> Travail à faire
1. Citez l'article sur les dépenses militaires depuis « NATIONS-UNIES: Le secrétaire » jusqu'à « contre la pauvreté. » inclus.
2. D'après l'article sur les dépenses militaires, combien coûterait chaque année la fin de la faim dans le monde d'ici 2030 ?
3. Poursuivez l'article sur les dépenses militaires à la suite de sa dernière phrase.

> Texte de la page
NATIONS-UNIES: Le secrétaire général de l'ONU Antonio Guterres a appelé mardi le monde à "repenser les priorités" en redirigeant une partie des dépenses militaires record vers le développement de l'humanité et la lutte contre la pauvreté.

"Aujourd'hui, nous publions un rapport qui révèle une réalité saisissante: le monde dépense bien plus à faire la guerre qu'à construire la paix", a-t-il déclaré Antonio Guterres.

Selon l'Institut international de recherche sur la paix de Stockholm (Sipri), les dépenses militaires mondiales ont atteint en 2024 près de 2.700 milliards de dollars, en hausse de plus de 9% sur un an.

C'est "l'équivalent de 334 dollars par habitant de la planète", "près de 13 fois le montant de l'aide publique au développement des pays les plus riches et 750 fois le budget ordinaire de l'ONU", a noté Antonio Guterres.

Et en parallèle, la majorité des Objectifs de développement durables (ODD) visant à améliorer le sort de l'humanité d'ici 2030 (éradication de l'extrême pauvreté, égalité hommes-femmes, éducation...) ne sont pas sur la bonne voie.

Pourtant, mettre un terme à la faim dans le monde d'ici 2030 nécessiterait seulement 93 milliards de dollars par an, soit 4% des dépenses militaires de 2024, et faire en sorte que chaque enfant soit totalement vacciné coûterait entre 100 et 285 milliards par an, note le rapport demandé par les Etats membres.

> Liste des données
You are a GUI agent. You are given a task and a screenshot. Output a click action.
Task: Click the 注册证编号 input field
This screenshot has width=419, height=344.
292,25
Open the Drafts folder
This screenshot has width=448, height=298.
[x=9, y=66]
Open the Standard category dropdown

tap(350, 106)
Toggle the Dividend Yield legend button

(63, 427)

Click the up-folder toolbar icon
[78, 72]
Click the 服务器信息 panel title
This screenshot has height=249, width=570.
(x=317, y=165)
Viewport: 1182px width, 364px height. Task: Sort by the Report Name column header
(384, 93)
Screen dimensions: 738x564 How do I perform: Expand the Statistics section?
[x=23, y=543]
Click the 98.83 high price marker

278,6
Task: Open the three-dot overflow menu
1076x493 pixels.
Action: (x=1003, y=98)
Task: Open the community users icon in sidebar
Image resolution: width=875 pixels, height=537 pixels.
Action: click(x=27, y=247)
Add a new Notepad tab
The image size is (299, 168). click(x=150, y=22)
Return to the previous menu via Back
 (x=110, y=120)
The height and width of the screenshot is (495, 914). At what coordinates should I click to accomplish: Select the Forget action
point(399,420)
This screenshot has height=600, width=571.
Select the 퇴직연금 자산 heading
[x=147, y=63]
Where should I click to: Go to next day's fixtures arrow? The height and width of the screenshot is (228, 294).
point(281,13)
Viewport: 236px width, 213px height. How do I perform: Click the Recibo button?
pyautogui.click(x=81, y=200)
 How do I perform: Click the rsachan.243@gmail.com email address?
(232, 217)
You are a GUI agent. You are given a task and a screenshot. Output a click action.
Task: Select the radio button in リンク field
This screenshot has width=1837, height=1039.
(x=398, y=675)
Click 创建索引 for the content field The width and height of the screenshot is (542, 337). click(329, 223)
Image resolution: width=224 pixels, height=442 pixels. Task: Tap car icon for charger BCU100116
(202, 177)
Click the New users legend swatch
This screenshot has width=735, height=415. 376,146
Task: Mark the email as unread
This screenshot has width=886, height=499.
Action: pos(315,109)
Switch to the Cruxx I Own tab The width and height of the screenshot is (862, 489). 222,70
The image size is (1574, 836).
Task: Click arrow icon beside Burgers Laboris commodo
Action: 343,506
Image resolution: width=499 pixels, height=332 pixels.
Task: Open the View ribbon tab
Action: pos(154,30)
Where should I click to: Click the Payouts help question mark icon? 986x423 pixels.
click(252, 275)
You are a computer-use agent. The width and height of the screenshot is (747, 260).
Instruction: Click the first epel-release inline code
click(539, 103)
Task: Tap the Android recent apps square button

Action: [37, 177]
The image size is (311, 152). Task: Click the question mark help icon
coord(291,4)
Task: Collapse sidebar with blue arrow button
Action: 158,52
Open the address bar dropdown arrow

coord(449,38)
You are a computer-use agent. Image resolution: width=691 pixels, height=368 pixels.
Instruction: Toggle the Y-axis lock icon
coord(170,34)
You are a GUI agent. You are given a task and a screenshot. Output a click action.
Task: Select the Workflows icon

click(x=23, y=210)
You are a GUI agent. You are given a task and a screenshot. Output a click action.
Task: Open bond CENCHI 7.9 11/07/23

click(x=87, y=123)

> Réponses par numéro
1.
NATIONS-UNIES: Le secrétaire général de l'ONU Antonio Guterres a appelé mardi le monde à "repenser les priorités" en redirigeant une partie des dépenses militaires record vers le développement de l'humanité et la lutte contre la pauvreté.

2. 93 milliards de dollars par an.

3.
Au total, l'ONU estime aujourd'hui à 4.000 milliards de dollars les investissements supplémentaires nécessaires chaque année pour atteindre l'ensemble des ODD, un montant qui pourrait grimper à 6.400 milliards dans les prochaines années.

Alors le secrétaire général de l'ONU a lancé un "appel à l'action, un appel à repenser les priorités, un appel à rééquilibrer les investissements mondiaux vers la sécurité dont le monde a vraiment besoin".

"Des dépenses militaires excessives ne garantissent pas la paix, souvent elles la sapent, encourageant la course aux armements, renforçant la méfiance et détournant des ressources de ce qui représentent les bases de la stabilité", a-t-il ajouté. "Un monde plus sûr commence par investir au moins autant pour lutter contre la pauvreté que nous le faisons pour faire la guerre".

"Rediriger même une fraction des dépenses militaires actuelles pourraient combler des écarts vitaux, envoyer des enfants à l'école, renforcer les soins de santé de base, développer les énergies propres et des infrastructures résistantes, et protéger les plus vulnérables", a-t-il plaidé.